Research paper by Jennifer C JC Chen, Richelle J RJ Cooper, Ana A Lopez-O'Sullivan, David L DL Schriger

Indexed on: 18 Feb '14Published on: 18 Feb '14Published in: Annals of Emergency Medicine



Abstract

We assess emergency department (ED) patients' risk thresholds for preferring admission versus discharge when presenting with chest pain and determine how the method of information presentation affects patients' choices.In this cross-sectional survey, we enrolled a convenience sample of lower-risk acute chest pain patients from an urban ED. We presented patients with a hypothetical value for the risk of adverse outcome that could be decreased by hospitalization and asked them to identify the risk threshold at which they preferred admission versus discharge.
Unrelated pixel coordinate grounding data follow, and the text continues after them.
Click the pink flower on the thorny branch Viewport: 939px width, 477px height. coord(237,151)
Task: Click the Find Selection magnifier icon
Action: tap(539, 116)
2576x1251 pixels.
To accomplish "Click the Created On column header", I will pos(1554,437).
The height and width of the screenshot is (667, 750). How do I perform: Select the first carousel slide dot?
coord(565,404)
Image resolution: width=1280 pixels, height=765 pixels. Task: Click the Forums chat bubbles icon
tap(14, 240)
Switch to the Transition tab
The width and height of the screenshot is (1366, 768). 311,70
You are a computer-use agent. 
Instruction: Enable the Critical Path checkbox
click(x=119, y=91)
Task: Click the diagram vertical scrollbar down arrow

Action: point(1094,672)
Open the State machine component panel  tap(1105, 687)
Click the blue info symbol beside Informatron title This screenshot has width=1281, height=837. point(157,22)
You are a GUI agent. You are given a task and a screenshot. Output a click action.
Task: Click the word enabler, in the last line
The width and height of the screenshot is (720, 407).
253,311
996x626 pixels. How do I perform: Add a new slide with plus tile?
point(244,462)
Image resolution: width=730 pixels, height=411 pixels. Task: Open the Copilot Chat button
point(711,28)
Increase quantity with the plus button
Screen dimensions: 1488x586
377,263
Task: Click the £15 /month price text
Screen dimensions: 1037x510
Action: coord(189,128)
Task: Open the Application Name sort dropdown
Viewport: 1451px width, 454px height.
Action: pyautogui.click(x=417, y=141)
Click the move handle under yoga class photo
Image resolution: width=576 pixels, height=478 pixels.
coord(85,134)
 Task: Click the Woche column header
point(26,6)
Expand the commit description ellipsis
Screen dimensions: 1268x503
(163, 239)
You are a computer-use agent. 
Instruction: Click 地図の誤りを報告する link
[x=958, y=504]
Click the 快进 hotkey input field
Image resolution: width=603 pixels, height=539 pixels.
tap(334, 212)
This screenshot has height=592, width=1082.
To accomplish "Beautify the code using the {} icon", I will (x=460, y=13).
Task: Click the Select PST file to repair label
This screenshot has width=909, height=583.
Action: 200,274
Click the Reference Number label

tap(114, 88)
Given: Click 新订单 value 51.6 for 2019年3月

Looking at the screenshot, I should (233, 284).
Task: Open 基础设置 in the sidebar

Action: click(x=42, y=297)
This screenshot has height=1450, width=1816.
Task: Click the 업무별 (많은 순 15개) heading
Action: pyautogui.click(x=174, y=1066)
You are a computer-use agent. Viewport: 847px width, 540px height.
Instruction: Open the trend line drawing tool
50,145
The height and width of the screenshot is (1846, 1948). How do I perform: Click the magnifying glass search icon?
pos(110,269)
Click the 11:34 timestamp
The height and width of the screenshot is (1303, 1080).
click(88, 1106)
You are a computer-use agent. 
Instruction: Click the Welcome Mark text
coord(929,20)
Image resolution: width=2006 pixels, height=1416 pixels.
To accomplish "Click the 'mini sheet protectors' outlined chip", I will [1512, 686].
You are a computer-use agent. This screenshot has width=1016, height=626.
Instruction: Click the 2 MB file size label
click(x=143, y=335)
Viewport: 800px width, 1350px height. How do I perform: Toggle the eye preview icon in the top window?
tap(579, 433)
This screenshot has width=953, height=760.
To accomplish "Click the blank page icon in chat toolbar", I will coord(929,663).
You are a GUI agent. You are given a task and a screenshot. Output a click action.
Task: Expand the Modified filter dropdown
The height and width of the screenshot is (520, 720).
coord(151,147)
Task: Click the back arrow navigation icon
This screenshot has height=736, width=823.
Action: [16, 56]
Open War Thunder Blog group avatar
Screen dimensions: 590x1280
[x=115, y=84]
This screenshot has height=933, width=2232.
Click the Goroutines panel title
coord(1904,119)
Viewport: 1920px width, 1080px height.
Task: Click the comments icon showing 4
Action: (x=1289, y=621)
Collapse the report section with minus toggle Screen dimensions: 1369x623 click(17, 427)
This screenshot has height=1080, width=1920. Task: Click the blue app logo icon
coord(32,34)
We randomized patients to a method of numeric presentation (natural frequency or percentage) and the initial risk presented (low or high) and followed each numeric assessment with an assessment based on visually depicted risks.We enrolled 246 patients and analyzed data on 234 with complete information. The geometric mean risk threshold with numeric presentation was 1 in 736 (1 in 233 with a percentage presentation; 1 in 2,425 with a natural frequency presentation) and 1 in 490 with a visual presentation. Fifty-nine percent of patients (137/234) chose the lowest or highest risk values offered. One hundred fourteen patients chose different thresholds for numeric and visual risk presentations. We observed strong anchoring effects; patients starting with the lowest risk chose a lower threshold than those starting with the highest risk possible and vice versa.Using an expected utility model to measure patients' risk thresholds does not seem to work, either to find a stable risk preference within individuals or in groups. Further work in measurement of patients' risk tolerance or methods of shared decisionmaking not dependent on assessment of risk tolerance is needed.